Hebern's "sauce for the goose is sauce for the gander" argument resonates with our experience in reviewing spousal support issues, but it doesn't demonstrate that the trial court abused the discretion reposed in it by R.C. 3105.18. The court is required by division (C)(1)(b) of that section to consider "[t]he relative earning abilities of the parties." The court did that when it found that "it is realistic to assume that (Hebern) does have a relatively greater earning ability than he enjoys (sic)." (Decree, pp. 15-16). Hebern disputes that finding, but he fails to explain how it was unreasonable for the court to arrive at it on the record before the court. As the proponent of the request for support, it was Hebern's burden to demonstrate need, and he was unable to do that. We cannot find that the court abused its discretion in rejecting his request.
The second assignment of error is overruled.
THIRD ASSIGNMENT OF ERROR
THE TRIAL COURT'S DISPROPORTIONATE AWARD OF PERSONAL PROPERTY TO APPELLEE IS ARBITRARY, CAPRICIOUS AND INEQUITABLE.

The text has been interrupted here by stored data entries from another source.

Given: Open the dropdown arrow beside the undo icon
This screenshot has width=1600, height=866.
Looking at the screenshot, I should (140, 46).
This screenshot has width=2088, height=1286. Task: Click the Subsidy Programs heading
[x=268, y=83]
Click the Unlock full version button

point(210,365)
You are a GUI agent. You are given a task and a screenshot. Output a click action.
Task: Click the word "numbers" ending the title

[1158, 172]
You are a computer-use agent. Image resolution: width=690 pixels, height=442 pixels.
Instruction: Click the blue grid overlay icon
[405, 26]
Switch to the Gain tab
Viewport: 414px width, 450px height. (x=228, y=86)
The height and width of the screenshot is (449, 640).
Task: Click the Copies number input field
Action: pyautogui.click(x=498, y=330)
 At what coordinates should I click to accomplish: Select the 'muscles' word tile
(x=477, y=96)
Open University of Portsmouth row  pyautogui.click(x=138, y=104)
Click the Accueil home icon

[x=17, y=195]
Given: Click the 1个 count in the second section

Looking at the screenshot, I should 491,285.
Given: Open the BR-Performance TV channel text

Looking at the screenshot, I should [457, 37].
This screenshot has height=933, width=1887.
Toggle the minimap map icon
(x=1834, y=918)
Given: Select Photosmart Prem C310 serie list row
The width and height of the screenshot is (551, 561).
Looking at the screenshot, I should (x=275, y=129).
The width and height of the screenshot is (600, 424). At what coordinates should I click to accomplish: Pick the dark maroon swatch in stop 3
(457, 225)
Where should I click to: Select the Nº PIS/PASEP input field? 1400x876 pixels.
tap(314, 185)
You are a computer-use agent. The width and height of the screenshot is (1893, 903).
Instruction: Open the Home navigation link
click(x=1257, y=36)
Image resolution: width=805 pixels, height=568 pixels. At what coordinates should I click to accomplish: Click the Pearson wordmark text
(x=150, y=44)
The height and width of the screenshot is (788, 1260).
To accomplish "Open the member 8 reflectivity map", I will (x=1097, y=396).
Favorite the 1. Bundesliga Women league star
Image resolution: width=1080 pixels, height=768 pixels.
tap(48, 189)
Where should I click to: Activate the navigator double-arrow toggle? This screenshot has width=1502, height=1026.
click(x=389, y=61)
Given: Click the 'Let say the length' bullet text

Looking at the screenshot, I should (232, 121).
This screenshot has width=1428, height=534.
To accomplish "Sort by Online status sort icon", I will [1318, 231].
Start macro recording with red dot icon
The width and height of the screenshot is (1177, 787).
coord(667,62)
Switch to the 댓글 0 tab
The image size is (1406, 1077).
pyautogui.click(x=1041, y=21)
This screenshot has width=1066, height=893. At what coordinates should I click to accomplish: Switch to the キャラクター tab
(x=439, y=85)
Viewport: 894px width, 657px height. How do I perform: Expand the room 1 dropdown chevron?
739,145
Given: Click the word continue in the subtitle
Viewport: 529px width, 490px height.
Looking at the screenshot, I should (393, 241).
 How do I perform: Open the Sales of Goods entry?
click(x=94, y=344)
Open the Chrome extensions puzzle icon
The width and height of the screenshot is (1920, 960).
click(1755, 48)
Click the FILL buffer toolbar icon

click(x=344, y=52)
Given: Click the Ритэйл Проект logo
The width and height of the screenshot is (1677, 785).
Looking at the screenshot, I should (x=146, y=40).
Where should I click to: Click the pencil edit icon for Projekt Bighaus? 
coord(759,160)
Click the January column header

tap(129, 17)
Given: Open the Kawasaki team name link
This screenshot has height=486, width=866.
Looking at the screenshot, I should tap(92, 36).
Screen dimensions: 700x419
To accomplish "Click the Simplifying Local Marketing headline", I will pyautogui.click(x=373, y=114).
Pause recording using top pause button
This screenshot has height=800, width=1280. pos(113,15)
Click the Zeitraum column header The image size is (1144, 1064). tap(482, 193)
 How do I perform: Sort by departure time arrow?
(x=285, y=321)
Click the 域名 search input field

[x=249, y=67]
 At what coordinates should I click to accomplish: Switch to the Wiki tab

Hebern argues that the trial court abused its discretion when it divided the parties' household goods by awarding Royetta every article she had asked for. He contends that because he was allowed to retain the marital residence by purchasing Royetta's interest, his needs for the larger items in particular are manifest and the division he proposed "would be more appropriate." (Brief, p. 15).
Again, we do not review this issue de novo but on an abuse of discretion standard. We find no abuse of discretion.
The third assignment of error is overruled.
Conclusion Having overruled the assignments of error presented, we will affirm the judgment from which this appeal was taken.
________________________ GRADY, P.J.
BROGAN, J. and FAIN, J., concur.
1 For purposes of economy and clarity, the parties will be identified by their first names.